- _Input records_:
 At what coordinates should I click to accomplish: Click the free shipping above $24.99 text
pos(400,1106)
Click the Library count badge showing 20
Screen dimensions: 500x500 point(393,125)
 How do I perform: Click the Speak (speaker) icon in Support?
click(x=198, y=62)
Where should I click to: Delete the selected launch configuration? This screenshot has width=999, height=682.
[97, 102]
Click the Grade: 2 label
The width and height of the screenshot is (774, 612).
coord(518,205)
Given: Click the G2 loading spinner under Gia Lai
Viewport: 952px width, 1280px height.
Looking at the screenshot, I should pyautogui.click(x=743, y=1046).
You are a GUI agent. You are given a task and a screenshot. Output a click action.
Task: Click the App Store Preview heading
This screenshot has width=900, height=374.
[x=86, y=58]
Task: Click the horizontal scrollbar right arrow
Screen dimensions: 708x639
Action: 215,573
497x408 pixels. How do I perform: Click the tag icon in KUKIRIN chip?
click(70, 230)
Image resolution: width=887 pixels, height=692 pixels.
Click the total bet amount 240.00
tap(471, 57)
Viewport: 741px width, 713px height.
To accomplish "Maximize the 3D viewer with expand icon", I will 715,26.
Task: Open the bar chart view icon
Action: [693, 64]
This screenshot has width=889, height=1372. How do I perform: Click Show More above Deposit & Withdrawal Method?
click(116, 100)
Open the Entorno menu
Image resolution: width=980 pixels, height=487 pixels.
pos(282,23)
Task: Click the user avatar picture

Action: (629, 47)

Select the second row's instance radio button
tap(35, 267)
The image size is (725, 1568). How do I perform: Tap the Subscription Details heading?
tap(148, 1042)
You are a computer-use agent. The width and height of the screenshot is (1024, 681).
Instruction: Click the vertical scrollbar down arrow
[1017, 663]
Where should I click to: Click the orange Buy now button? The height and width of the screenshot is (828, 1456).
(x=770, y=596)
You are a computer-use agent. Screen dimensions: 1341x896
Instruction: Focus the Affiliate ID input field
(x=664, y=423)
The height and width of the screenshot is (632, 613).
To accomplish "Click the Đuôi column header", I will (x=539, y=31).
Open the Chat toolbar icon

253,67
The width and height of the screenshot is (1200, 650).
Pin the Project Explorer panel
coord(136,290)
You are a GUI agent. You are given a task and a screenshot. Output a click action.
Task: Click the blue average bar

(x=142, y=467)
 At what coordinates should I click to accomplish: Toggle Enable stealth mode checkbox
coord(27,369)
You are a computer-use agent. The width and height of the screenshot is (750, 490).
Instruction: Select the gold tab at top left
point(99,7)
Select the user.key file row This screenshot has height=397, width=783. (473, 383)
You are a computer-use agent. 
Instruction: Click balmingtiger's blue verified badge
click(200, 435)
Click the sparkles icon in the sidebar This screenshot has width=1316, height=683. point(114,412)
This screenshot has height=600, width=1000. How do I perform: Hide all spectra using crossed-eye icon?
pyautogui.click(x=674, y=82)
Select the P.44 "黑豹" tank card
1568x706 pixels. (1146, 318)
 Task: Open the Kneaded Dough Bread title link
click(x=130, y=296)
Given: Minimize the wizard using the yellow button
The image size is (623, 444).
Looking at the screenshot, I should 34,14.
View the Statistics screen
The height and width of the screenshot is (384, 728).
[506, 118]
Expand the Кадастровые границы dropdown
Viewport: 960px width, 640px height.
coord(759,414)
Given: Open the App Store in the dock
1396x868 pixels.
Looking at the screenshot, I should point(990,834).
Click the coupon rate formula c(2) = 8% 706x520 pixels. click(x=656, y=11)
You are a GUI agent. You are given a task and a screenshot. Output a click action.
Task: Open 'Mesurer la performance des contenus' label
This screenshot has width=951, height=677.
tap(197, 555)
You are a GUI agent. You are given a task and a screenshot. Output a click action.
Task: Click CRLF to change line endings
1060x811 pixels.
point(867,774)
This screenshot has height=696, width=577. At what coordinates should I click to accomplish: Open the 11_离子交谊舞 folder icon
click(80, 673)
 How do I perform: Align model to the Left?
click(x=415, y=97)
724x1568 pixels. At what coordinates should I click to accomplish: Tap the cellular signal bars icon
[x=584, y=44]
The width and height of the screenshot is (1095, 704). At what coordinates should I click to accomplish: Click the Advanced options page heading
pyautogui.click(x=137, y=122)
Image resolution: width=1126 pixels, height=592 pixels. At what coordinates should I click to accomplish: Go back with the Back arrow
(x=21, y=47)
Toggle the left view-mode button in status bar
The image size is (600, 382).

- _Instructions to follow_:
Among the records above, find each line holding "label" and list it.

- _The answer_:
Click the Grade: 2 label
Task: Open 'Mesurer la performance des contenus' label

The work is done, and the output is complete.